Try it:
Under this task are some entries; return every one of them exactly.

Supplied material:
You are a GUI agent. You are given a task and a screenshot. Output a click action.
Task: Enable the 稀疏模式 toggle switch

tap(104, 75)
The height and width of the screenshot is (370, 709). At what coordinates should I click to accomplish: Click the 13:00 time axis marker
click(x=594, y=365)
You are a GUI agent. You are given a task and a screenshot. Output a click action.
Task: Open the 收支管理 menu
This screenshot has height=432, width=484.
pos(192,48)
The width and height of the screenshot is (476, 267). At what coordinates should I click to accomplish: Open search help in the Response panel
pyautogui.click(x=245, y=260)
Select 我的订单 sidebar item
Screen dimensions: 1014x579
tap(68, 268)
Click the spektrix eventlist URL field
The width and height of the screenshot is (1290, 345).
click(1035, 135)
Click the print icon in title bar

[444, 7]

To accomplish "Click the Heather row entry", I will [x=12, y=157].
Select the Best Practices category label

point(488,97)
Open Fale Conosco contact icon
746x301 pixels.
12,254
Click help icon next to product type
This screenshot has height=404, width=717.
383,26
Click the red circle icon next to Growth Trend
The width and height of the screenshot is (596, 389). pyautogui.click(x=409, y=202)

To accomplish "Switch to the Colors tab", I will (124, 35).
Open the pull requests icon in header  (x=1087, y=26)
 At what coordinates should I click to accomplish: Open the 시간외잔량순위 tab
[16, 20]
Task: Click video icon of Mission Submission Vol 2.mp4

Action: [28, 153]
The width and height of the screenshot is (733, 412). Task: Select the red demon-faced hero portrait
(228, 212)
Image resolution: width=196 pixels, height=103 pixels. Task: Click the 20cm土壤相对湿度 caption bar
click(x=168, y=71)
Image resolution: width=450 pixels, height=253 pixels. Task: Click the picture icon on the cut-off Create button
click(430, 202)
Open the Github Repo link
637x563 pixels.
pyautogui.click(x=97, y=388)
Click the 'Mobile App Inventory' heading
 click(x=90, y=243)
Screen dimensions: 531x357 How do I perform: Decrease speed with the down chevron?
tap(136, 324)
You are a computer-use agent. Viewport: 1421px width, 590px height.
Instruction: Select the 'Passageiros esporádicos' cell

Output for this exercise:
You are a GUI agent. You are given a task and a screenshot. Output a click action.
Task: Enable the 稀疏模式 toggle switch

tap(104, 75)
The height and width of the screenshot is (370, 709). At what coordinates should I click to accomplish: Click the 13:00 time axis marker
click(x=594, y=365)
You are a GUI agent. You are given a task and a screenshot. Output a click action.
Task: Open the 收支管理 menu
This screenshot has height=432, width=484.
pos(192,48)
The width and height of the screenshot is (476, 267). At what coordinates should I click to accomplish: Open search help in the Response panel
pyautogui.click(x=245, y=260)
Select 我的订单 sidebar item
Screen dimensions: 1014x579
tap(68, 268)
Click the spektrix eventlist URL field
The width and height of the screenshot is (1290, 345).
click(1035, 135)
Click the print icon in title bar

[444, 7]

To accomplish "Click the Heather row entry", I will [x=12, y=157].
Select the Best Practices category label

point(488,97)
Open Fale Conosco contact icon
746x301 pixels.
12,254
Click help icon next to product type
This screenshot has height=404, width=717.
383,26
Click the red circle icon next to Growth Trend
The width and height of the screenshot is (596, 389). pyautogui.click(x=409, y=202)

To accomplish "Switch to the Colors tab", I will (124, 35).
Open the pull requests icon in header  (x=1087, y=26)
 At what coordinates should I click to accomplish: Open the 시간외잔량순위 tab
[16, 20]
Task: Click video icon of Mission Submission Vol 2.mp4

Action: [28, 153]
The width and height of the screenshot is (733, 412). Task: Select the red demon-faced hero portrait
(228, 212)
Image resolution: width=196 pixels, height=103 pixels. Task: Click the 20cm土壤相对湿度 caption bar
click(x=168, y=71)
Image resolution: width=450 pixels, height=253 pixels. Task: Click the picture icon on the cut-off Create button
click(430, 202)
Open the Github Repo link
637x563 pixels.
pyautogui.click(x=97, y=388)
Click the 'Mobile App Inventory' heading
 click(x=90, y=243)
Screen dimensions: 531x357 How do I perform: Decrease speed with the down chevron?
tap(136, 324)
You are a computer-use agent. Viewport: 1421px width, 590px height.
Instruction: Select the 'Passageiros esporádicos' cell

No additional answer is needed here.